Security Knowledge-Guided Fuzzing of Deep Learning Libraries

Recently, many Deep Learning fuzzers have been proposed for testing of DL libraries. However, they either perform unguided input generation (e.g., not considering the relationship between API arguments when generating inputs) or only support a limited set of corner case test inputs. Furthermore, a substantial number of developer APIs crucial for library development remain untested, as they are typically not well-documented and lack clear usage guidelines. To fill this gap, we propose a novel fuzzer named Orion, which combines guided test input generation and corner case test input generation based on a set of fuzzing rules constructed from historical data that is known to trigger vulnerabilities in the implementation of DL APIs. To extract the fuzzing rules, we first conduct an empirical study regarding the root cause analysis of 376 vulnerabilities in two of the most popular DL libraries, i.e., PyTorch and TensorFlow. We then construct the rules based on the root causes of the historical vulnerabilities. Our evaluation shows that Orion reports 135 vulnerabilities on the latest releases of TensorFlow and PyTorch, 76 of which were confirmed by the library developers. Among the 76 confirmed vulnerabilities, 69 are previously unknown, and 7 have already been fixed. The rest are awaiting further confirmation. Regarding end-user APIs, Orion was able to detect 31.8% and 90% more vulnerabilities on TensorFlow and PyTorch, respectively, compared to the state-of-the-art conventional fuzzer, i.e., DeepRel. When compared to the state-of-the-art LLM-based DL fuzzer, AtlasFuzz, Orion detected 13.63% more vulnerabilities on TensorFlow and 18.42% more vulnerabilities on PyTorch. Regarding developer APIs, Orion stands out by detecting 117% more vulnerabilities on TensorFlow and 100% more vulnerabilities on PyTorch compared to the most relevant fuzzer designed for developer APIs, such as FreeFuzz.
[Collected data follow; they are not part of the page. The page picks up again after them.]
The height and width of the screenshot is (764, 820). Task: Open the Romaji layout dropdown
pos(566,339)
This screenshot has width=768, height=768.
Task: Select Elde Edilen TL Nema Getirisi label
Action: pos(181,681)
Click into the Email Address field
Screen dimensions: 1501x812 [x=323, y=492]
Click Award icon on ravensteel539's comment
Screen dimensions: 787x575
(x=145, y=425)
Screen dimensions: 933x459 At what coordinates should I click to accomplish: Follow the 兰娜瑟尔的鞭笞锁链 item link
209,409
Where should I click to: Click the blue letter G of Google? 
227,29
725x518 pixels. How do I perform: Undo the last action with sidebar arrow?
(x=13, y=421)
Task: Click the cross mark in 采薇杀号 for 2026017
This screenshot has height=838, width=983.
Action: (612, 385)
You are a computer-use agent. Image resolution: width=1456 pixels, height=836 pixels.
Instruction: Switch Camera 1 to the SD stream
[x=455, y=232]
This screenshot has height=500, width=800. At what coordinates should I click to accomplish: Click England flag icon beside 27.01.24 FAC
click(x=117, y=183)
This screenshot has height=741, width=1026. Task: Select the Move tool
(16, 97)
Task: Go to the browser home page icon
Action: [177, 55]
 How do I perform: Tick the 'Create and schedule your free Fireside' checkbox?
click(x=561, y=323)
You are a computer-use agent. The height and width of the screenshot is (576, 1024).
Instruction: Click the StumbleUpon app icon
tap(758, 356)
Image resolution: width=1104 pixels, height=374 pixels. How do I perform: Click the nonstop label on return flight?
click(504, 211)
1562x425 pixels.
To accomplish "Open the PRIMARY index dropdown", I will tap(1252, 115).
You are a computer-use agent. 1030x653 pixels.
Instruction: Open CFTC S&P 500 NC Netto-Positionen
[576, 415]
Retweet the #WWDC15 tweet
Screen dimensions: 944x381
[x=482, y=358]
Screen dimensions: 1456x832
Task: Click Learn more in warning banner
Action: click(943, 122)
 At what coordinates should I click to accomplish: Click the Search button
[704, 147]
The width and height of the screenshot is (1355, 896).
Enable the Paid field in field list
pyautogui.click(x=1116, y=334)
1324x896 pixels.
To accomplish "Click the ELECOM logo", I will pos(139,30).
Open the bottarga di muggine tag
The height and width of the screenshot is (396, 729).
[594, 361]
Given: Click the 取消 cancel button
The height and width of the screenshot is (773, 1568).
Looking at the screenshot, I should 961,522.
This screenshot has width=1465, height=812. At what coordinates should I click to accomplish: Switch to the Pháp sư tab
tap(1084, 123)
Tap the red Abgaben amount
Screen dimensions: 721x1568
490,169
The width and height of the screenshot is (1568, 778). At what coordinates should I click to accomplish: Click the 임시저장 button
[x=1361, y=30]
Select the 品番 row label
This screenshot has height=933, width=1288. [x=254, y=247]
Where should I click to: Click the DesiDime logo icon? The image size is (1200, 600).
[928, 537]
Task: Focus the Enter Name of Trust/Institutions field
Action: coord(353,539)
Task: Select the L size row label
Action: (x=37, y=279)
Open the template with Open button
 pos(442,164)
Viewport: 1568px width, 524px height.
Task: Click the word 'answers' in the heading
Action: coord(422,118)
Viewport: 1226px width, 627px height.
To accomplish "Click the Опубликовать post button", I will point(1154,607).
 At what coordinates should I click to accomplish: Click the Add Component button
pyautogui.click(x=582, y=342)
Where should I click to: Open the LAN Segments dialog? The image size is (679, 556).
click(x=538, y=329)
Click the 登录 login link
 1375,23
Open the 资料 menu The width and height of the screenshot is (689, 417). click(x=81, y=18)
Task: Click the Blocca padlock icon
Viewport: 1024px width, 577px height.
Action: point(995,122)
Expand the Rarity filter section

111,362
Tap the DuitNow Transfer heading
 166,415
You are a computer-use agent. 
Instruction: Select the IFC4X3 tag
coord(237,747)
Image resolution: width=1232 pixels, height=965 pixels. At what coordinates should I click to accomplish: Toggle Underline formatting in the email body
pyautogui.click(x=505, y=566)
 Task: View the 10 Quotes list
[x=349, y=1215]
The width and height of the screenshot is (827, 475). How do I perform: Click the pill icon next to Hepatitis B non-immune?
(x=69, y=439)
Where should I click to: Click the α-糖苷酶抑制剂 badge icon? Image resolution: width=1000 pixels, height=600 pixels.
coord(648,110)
翻译：近年来，众多深度学习模糊测试工具被提出用于测试深度学习库。然而，它们要么执行无引导的输入生成（例如，生成输入时未考虑API参数之间的关系），要么仅支持有限的边界案例测试输入。此外，大量对库开发至关重要的开发者API仍未得到测试，因为这些API通常缺乏良好文档且没有明确的使用指南。为填补这一空白，我们提出一种名为Orion的新型模糊测试工具，它结合了引导式测试输入生成与基于历史数据构建的模糊测试规则的边界案例测试输入生成，这些历史数据已知会触发深度学习API实现中的漏洞。为提取模糊测试规则，我们首先对两个最流行的深度学习库（即PyTorch和TensorFlow）中376个漏洞的根本原因分析进行了实证研究。然后基于历史漏洞的根源构建规则。评估表明，Orion在TensorFlow和PyTorch的最新版本上报告了135个漏洞，其中76个已获库开发者确认。在76个已确认漏洞中，69个为先前未知，7个已被修复，其余有待进一步确认。在终端用户API方面，与最先进的传统模糊测试工具DeepRel相比，Orion在TensorFlow和PyTorch上分别多检测出31.8%和90%的漏洞；与最先进的基于大语言模型的深度学习模糊测试工具AtlasFuzz相比，Orion在TensorFlow上多检测出13.63%的漏洞，在PyTorch上多检测出18.42%的漏洞。在开发者API方面，与专为开发者API设计的最相关模糊测试工具（如FreeFuzz）相比，Orion在TensorFlow上多检测出117%的漏洞，在PyTorch上多检测出100%的漏洞。